To say the least, if it’s happening to you now as we speak, I know it is an awful feeling.  It is one of the worse forms of rejection a guy can experience in his life. You are going to probably need some help navigating through all this. That is why I put together a first rate Ex Recovery Plan to help you through the dark days.

So that is one way ghosting can unfold in your life.  You become its victim.

But it can go the other way too.
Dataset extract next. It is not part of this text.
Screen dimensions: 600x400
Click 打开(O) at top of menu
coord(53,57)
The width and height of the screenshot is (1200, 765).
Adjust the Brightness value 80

You could be the ghost and she is the one wondering about what happened to you.

So if that’s what’s going on, then naturally you will wonder what your chances are of winning her back if you ghosted her.

Actually they are better than you are probably thinking.

What Is Ghosting

being ghosted

You probably have a good idea what it means if it is happening to you because the term essentially describes what is going on.

When your ex disappears from your life to the extent that you don’t see or hear from her for a long time, then you have been ghosted.

It is usually something your ex girlfriend does intentionally for various reasons.

Sometimes it is a reflection of your ex’s selfish self.  They don’t want to bother with working on the relationship.  So they just retreat into their own world – a world that they think at the time you don’t belong in.

So yes, in many respects its a selfish act.

But being ghosted by your ex can also be an act of desperation.  They may be so upset that they don’t want to face up to any of the problems.

Or maybe your ex did or said something they now feel ashamed about so instead of doing the mature thing and talk it out, they avoid you completely.

Or maybe you did something that just really pissed them off, so ghosting is their form of punishment.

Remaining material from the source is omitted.